ЗАДАНИЯ.
A – Перечислите все польские городки, которые названы в тексте о наступлении к Висле.
B – Изложите суть текста о наступлении к Висле в двух предложениях.
C – Напишите продолжение текста о наступлении к Висле, начав сразу после его последнего предложения.

ИСХОДНЫЙ ТЕКСТ.
········

Соединения армии быстро продвигались к Висле. До сих пор помню небольшие польские городки: Серпц, Плоньск, Рыпин, Бродницы, Яблоново. Танкисты, двигавшиеся впереди пехоты, брали с ходу, не встречая серьезного сопротивления. Мне приходилось некоторые из городков проскакивать сидя на броне, ухватившись за поручни башен. Помню, как в Плоньске ко мне обратился местный ксендз. Он сообщил, что немцы залили водой местную тюрьму и там замерзают люди. Слезно просил освободить несчастных. Я распорядился сбить замки и открыть камеры, не задумываясь над тем, что среди заключенных могут быть не только жертвы гестапо, но и уголовники.
Не ожидая столь стремительного продвижения наших частей, немцы стремились задержать нас на берегах небольших речушек. Им в помощь была переменчивая погода и крутизна западных берегов. Морозы часто сменялись оттепелями. Не всегда можно было преодолевать реки по льду. Болотистые поймы и крутые западные берега во время оттепели представляли для танков серьезные преграды. На реке Вкра, к которой мы вышли сразу после прорыва обороны, танки с трудом преодолевали глинистый откос западного берега, многие сползали вниз, уже добравшись до верха. В условиях сопротивления немцев преодолевать такие препятствия было очень даже не просто.

········

ДАННЫЕ.
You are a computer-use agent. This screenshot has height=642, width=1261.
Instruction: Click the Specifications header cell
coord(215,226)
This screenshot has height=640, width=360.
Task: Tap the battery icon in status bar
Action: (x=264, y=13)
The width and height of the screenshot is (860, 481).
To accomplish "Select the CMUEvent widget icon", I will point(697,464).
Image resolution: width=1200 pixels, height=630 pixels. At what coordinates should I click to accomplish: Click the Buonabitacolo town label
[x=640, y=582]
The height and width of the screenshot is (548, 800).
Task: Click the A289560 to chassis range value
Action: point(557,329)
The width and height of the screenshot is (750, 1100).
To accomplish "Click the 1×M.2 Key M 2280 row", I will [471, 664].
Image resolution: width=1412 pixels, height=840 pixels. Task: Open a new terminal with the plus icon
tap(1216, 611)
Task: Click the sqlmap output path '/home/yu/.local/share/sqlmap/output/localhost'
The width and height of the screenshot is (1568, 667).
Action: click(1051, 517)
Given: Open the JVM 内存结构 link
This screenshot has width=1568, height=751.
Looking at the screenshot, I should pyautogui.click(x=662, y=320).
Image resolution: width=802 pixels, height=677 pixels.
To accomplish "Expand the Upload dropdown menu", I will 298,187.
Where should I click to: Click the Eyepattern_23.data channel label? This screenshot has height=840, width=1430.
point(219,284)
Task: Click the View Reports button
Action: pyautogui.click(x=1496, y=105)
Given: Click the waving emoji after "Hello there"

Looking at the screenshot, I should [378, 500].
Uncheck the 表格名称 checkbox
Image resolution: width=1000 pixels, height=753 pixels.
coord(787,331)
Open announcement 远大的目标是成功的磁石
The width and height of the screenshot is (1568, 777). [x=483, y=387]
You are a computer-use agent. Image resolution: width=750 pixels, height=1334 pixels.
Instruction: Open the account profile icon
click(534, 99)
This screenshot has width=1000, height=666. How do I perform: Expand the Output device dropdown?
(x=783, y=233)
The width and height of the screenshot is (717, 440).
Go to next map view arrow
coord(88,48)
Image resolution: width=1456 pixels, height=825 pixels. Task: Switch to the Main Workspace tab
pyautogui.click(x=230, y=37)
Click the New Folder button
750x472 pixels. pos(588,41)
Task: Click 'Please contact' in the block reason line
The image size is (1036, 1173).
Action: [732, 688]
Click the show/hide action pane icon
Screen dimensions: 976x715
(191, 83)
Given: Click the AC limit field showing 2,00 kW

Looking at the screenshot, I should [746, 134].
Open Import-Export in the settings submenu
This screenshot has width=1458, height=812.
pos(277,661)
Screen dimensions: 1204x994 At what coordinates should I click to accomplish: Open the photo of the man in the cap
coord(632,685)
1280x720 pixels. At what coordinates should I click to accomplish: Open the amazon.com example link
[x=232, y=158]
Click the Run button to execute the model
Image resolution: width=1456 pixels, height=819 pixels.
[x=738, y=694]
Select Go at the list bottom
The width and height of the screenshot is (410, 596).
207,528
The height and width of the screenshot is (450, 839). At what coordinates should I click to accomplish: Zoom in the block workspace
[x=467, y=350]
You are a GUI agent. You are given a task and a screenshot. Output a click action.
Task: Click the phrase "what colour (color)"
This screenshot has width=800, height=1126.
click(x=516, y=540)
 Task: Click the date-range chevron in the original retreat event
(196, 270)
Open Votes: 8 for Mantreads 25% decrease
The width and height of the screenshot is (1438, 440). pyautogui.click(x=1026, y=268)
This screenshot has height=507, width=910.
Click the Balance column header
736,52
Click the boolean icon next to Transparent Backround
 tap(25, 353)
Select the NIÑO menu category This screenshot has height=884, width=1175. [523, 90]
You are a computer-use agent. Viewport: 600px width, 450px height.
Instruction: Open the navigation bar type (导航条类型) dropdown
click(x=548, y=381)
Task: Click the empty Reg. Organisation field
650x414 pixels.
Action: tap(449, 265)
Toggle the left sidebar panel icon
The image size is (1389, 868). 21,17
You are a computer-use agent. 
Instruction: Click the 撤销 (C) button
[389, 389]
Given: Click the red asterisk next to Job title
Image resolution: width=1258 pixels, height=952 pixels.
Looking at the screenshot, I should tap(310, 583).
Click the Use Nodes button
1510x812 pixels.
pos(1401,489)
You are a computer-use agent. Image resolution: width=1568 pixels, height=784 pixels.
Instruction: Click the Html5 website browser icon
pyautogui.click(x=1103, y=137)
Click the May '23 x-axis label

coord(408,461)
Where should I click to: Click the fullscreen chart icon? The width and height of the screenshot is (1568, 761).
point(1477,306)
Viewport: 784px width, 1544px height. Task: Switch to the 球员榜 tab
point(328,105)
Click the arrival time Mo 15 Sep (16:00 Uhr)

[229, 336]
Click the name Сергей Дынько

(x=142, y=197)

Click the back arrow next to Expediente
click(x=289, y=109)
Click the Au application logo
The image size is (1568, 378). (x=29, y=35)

········

ОТВЕТЫ.
A – Серпц, Плоньск, Рыпин, Бродницы, Яблоново.

B – Соединения армии быстро продвигались к Висле, танкисты брали польские городки с ходу, а в Плоньске рассказчик по просьбе местного ксендза распорядился открыть камеры залитой водой тюрьмы. Немцы стремились задержать наступление на берегах небольших рек, и во время оттепелей болотистые поймы и крутые западные берега, как на реке Вкра, становились для танков серьезными преградами.

C –
26 января передовые части подошли к Висле и форсировали реку. Предполагалось переправить танки вслед за пехотой по льду — саперы специально усиливали лед досками и бревнами. Но начавшаяся оттепель заставила отказаться от этого намерения. Только через три дня был наведен понтонный мост и танки пошли. Еще через два дня был возведен свайный мост и по нему начал переправу танковый корпус, возвратившийся к нам из-под Торуни.
В эти дни мне пришлось быть в районе крепости Грудзёндз. Здесь действовал наш 40-й танковый полк, вооруженный огнеметными танками; полк застрял в крепостном рву и в очень глубоких снегах. Мне предстояло организовать эвакуацию машин и передачу полка соседней армии.
Догонял я свой штаб уже на западном берегу Вислы. Армия двигалась с боями к Данцигу.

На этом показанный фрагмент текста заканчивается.